Court Opinion

ID: 2512508
Source: CourtListenerOpinion
Date Created: 2013-10-30 10:04:07.347622+00
Date Added: 2024-06-11T07:34:35.956195
License: Public Domain

198 P.3d 978 (2008)
224 Or. App. 684
STATE of Oregon, Plaintiff-Respondent,
v.
Larry Leroy WOODS, aka Larry L. Woods, aka Robert Leroy Green, Defendant-Appellant.
051237684; A132383.
Court of Appeals of Oregon.
Submitted October 21, 2008.
Decided December 24, 2008.
James N. Varner, Dundee, filed the brief for appellant. Larry L. Woods filed the supplemental brief pro se.
Hardy Myers, Attorney General, Mary H. Williams, Solicitor General, and Doug M. Petrina, Assistant Attorney General, filed the brief for respondent.

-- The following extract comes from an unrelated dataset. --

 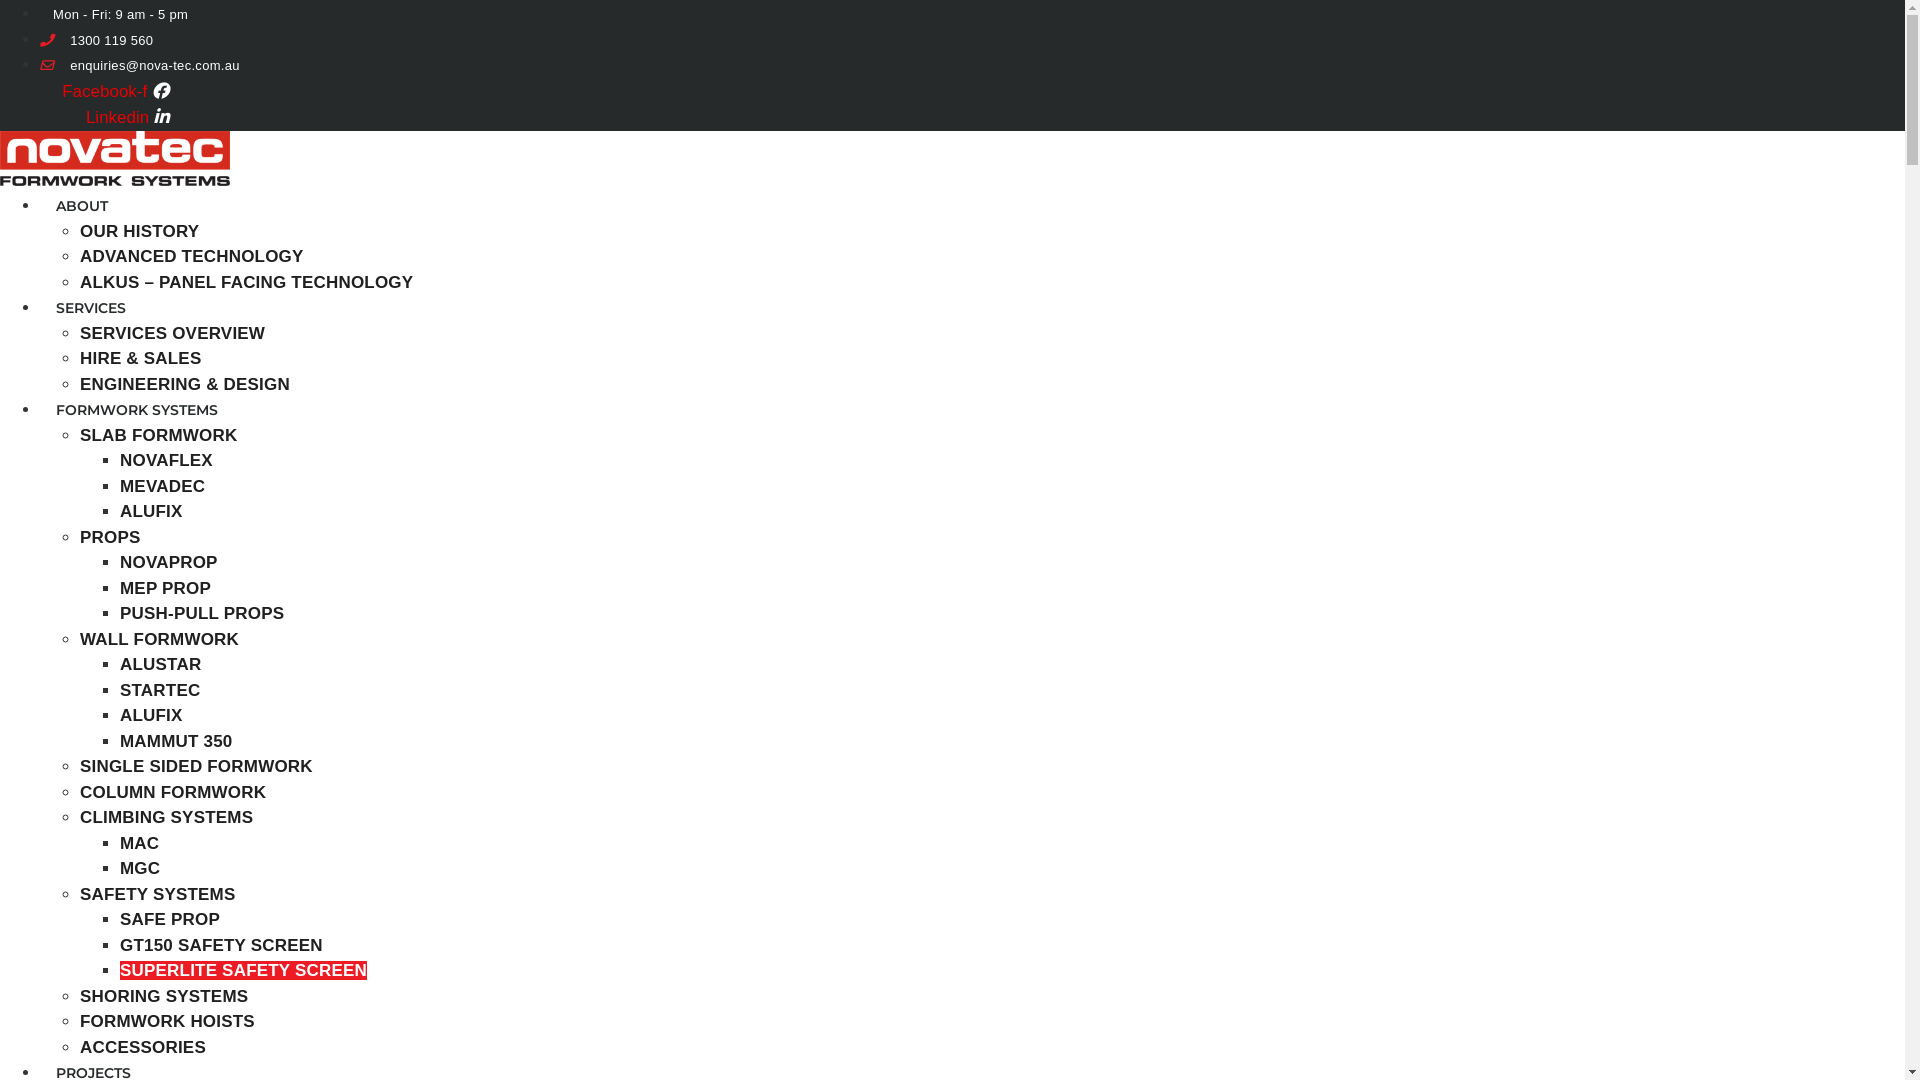 I want to click on ALUFIX, so click(x=152, y=512).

Before ARMSTRONG, Presiding Judge, and ROSENBLUM, Judge, and SERCOMBE, Judge.
PER CURIAM.
Defendant was convicted after a jury trial on one count each of robbery in the third degree, ORS 164.395, theft in the second degree, ORS 164.045, assault in the fourth degree, ORS 163.160, and resisting arrest, ORS 162.315. The trial court imposed an upward departure sentence for the robbery count, based on its conclusion that certain findings by the jury constituted substantial and compelling reasons justifying that departure. The trial court also imposed, over defendant's objections, consecutive sentences for the assault and the resisting arrest counts based on judicial factfinding. On appeal, defendant argues that the trial court erred in imposing the upward departure sentence and in imposing the consecutive sentences. Defendant also raises a pro se claim that his federal due process rights were violated when a pretrial "call" hearing setting his trial date was conducted in his absence.

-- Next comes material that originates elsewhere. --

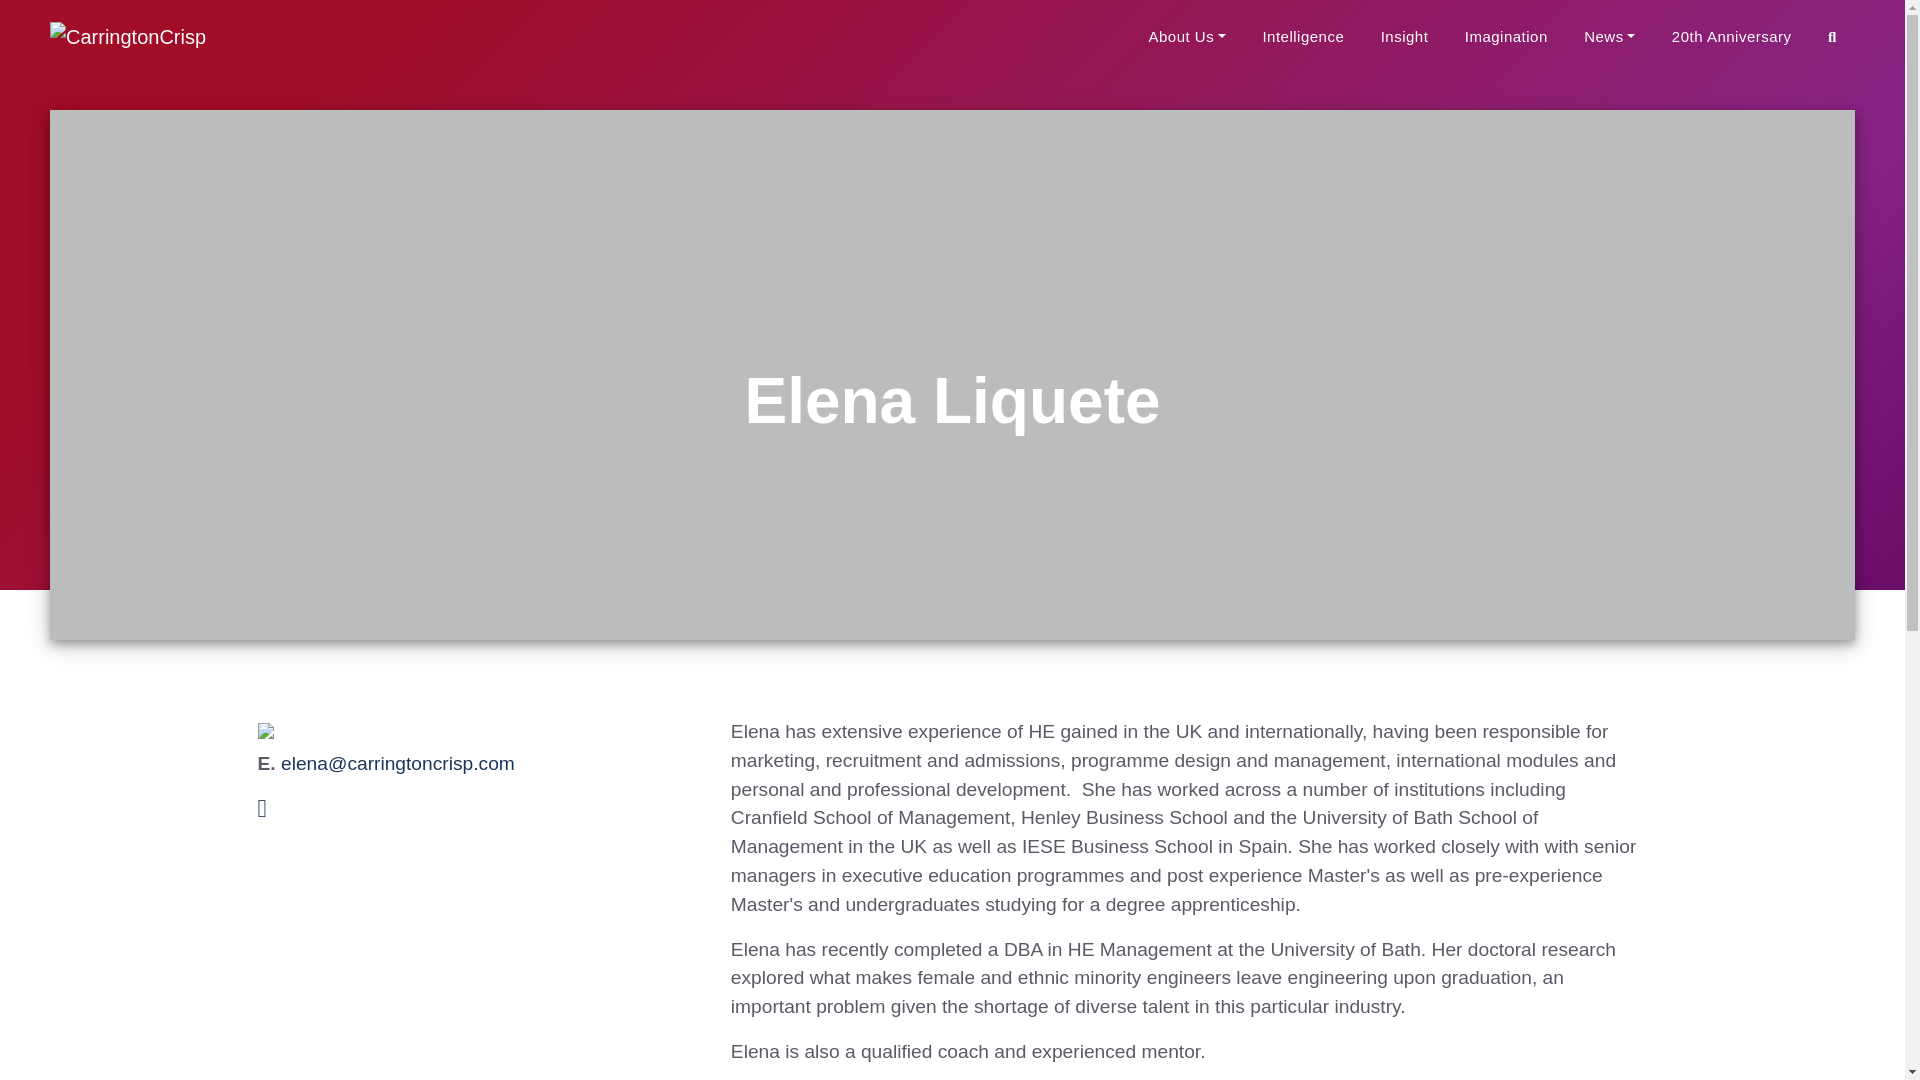  Describe the element at coordinates (1303, 38) in the screenshot. I see `Intelligence` at that location. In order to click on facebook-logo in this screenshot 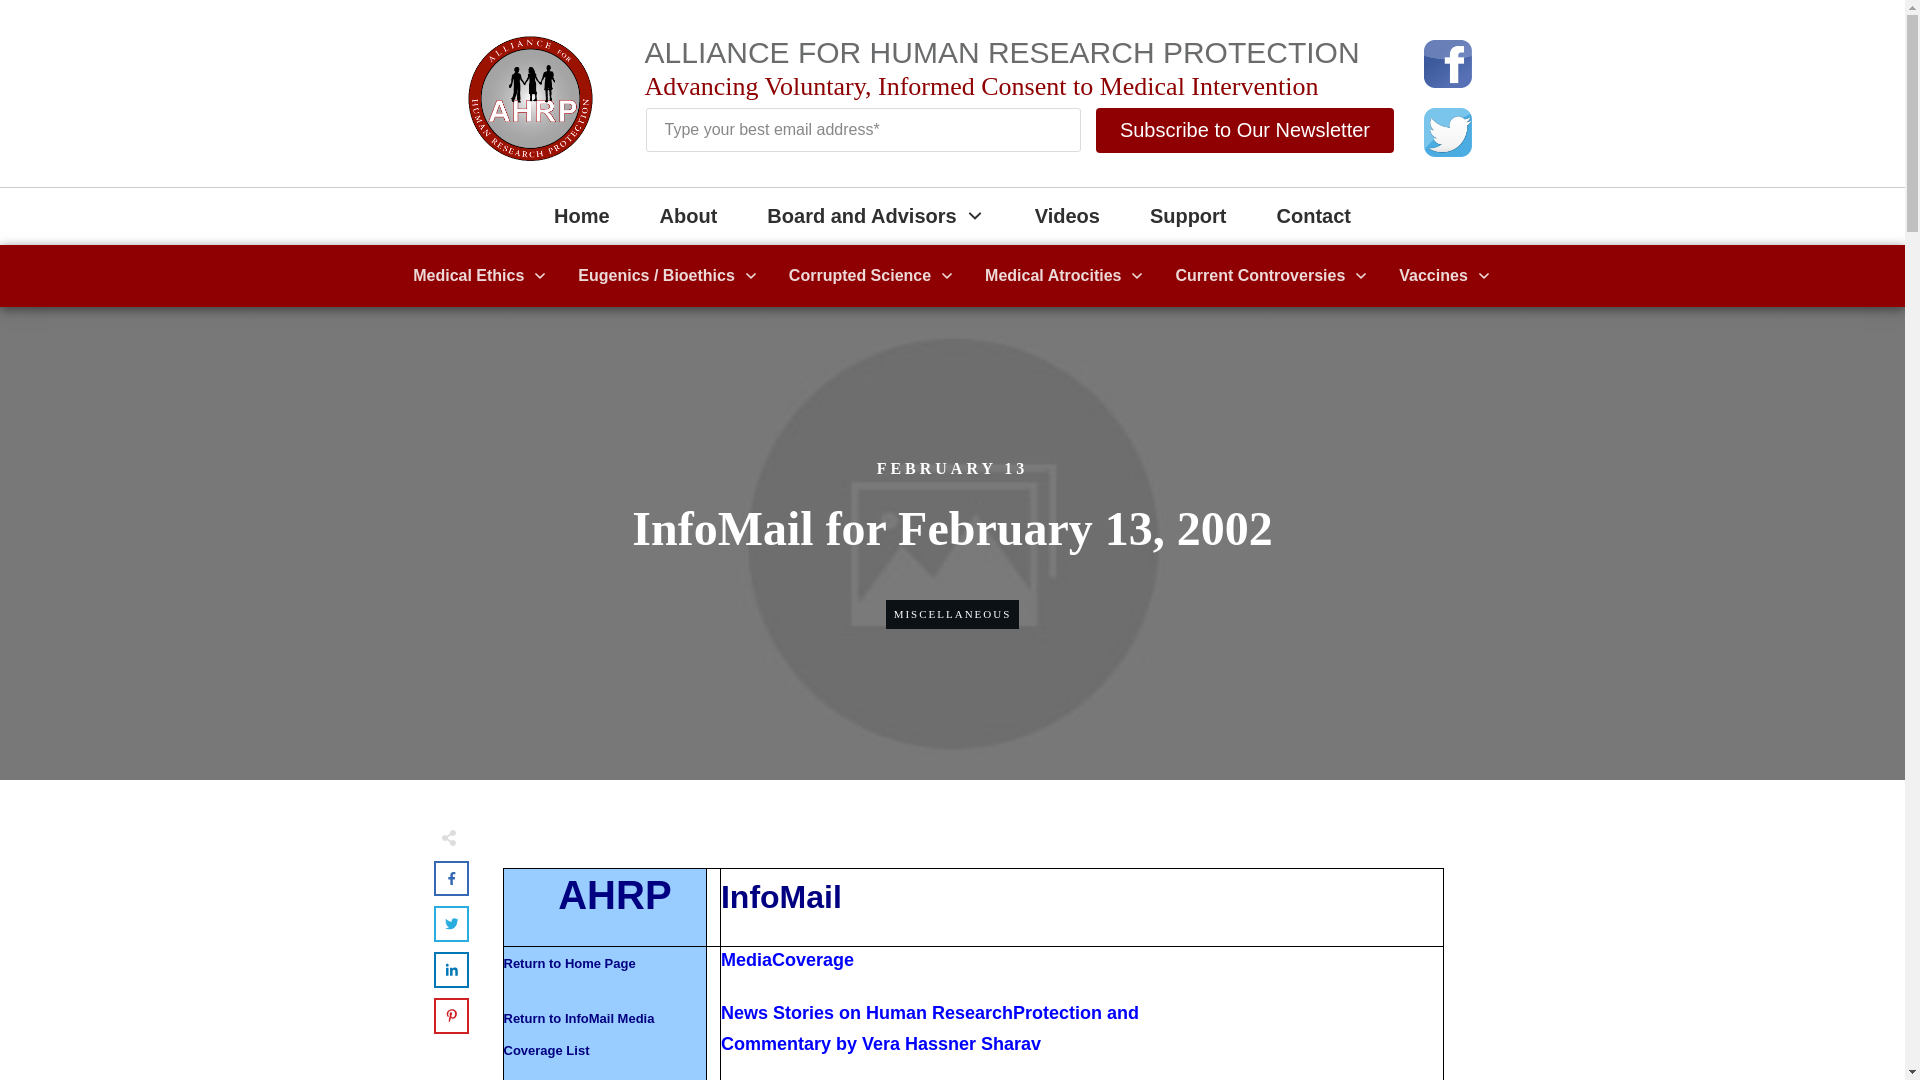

We reject without discussion defendant's challenges to the upward departure sentence and to the pretrial hearing. As to defendant's challenge to the consecutive sentences, the state acknowledges that the Oregon Supreme Court's decision in State v. Ice, 343 Or. 248, 260, 170 P.3d 1049 (2007), cert. granted, ___ U.S. ___, 128 S.Ct. 1657, 170 L.Ed.2d 353 (2008) controls, and, as such, the trial court erred in imposing the consecutive sentences. We agree.
Remanded for resentencing; otherwise affirmed.